Truckers: Brother, Can You Spare a Parking Spot?

In my post last week, What Carriers Look For in Shippers, I highlighted the following comment by Ben Cubitt from Transplace:

Driver-friendly facilities is another factor that carriers look at. When a driver gets to a facility, can he go to the restroom? Are there vending machines? Equally important, is there parking for the driver? That’s really a big issue. If the driver gets to a facility early and the load is not going to be ready for 4-5 hours, can he park in the lot and take a break? It’s really a challenge for the driver and the carrier if there is no parking on-site and the driver has to go 5-10 miles down the road to a crowded truck stop and use some of his available hours, and with Hours of Service, that’s more of a challenge.

In this morning’s Wall Street Journal, there’s a great article (Too Many Trucks, Too Little Parking) that provides more detail on this problem, which has led to drivers being robbed and/or killed, including one case where a driver’s body was found inside his burned truck that had been parked just 150 yards from the locked factory gate he was delivering to.

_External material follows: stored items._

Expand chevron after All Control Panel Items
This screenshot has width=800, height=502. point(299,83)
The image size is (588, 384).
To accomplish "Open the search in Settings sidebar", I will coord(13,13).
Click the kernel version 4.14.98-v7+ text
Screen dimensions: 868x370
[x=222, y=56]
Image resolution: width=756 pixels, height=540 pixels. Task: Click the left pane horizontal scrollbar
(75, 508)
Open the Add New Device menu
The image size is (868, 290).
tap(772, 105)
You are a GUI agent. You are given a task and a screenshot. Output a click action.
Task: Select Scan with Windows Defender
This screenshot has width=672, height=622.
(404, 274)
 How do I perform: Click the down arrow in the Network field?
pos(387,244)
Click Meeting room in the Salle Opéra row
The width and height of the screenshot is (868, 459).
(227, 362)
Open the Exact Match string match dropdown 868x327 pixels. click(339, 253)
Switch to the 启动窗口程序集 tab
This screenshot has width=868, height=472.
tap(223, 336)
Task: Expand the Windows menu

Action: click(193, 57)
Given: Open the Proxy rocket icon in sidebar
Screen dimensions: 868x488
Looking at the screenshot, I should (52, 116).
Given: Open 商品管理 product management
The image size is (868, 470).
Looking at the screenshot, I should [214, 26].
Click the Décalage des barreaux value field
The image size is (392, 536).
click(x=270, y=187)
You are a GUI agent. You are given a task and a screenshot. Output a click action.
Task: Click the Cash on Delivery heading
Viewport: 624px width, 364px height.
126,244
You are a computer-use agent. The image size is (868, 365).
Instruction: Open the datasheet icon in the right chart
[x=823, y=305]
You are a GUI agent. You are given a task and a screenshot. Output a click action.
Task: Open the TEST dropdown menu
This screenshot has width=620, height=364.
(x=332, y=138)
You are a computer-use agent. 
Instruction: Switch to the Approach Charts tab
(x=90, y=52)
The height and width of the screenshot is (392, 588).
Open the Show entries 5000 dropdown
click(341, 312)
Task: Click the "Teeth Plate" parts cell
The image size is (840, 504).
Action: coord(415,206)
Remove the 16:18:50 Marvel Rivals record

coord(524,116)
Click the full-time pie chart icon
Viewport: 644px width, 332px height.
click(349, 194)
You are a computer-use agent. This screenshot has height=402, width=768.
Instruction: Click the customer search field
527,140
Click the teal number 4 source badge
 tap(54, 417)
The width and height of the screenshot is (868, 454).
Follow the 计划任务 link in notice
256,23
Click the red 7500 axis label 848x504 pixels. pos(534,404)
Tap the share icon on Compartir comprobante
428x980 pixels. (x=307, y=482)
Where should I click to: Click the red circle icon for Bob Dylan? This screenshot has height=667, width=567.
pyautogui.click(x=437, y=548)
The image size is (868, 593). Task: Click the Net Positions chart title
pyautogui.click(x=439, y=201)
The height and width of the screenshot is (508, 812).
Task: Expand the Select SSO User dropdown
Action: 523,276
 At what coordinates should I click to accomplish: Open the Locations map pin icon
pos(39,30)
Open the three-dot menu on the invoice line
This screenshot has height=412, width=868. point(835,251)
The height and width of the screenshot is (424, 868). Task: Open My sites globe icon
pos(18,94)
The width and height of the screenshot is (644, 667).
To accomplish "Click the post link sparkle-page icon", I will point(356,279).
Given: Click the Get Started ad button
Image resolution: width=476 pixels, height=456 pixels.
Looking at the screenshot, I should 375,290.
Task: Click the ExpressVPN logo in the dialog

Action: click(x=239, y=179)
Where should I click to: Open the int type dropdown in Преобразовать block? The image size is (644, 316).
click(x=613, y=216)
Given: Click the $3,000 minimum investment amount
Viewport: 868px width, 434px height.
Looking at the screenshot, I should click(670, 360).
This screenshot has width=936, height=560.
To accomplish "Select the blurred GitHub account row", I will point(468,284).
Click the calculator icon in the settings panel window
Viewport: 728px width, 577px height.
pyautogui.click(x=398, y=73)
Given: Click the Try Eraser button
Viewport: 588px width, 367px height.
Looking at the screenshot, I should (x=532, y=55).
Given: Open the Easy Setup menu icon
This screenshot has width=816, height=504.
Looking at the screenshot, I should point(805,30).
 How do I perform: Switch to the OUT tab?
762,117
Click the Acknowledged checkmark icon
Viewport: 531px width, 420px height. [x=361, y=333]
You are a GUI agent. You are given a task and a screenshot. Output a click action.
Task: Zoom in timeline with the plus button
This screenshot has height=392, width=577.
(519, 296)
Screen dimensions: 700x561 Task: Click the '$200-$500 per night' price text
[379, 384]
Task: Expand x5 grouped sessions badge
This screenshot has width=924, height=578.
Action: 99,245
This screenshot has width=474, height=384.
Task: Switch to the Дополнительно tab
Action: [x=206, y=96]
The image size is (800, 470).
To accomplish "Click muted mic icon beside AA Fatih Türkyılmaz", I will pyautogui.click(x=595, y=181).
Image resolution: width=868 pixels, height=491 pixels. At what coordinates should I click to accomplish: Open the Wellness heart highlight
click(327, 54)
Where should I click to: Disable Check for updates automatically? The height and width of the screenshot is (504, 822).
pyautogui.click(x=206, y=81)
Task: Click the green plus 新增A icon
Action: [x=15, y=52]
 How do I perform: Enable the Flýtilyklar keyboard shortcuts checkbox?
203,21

The parking problem is not new, but it’s getting worse, exacerbated by (among other things) the new Hours of Service rules. In a study conducted by researchers at the University of California, Berkeley in the spring of 2012, 70 percent of the truckers surveyed who travel along Interstate 5 in California said they had tried to stop at a truck stop along their route but they were all full — and more than half said this happened every other day. In an informal Web survey conducted by Hope Rivenburg, whose truck-driving husband was murdered in 2009 while parked in a deserted gas station, nearly 40 percent of the 4,000 drivers surveyed said it takes them, on average, an hour or more to find parking for the night.

Here are a couple of charts I created based on data from the WSJ article that further illustrates the problem:

Source: Federal Highway Association study
Source: Federal Highway Association study
Source: 2013 Web survey conducted by Hope Rivenburg
Source: 2013 Web survey of truckers conducted by Hope Rivenburg


Simply put, if you’re a shipper looking for a ways to strengthen your relationship with carriers, providing them with parking, either at your facility or working together to develop a solution, is a great place to start. Aside from being the right thing to do, the last thing you want is for your company to make the headlines in the Wall Street Journal because a driver was killed while parked just outside your locked gate.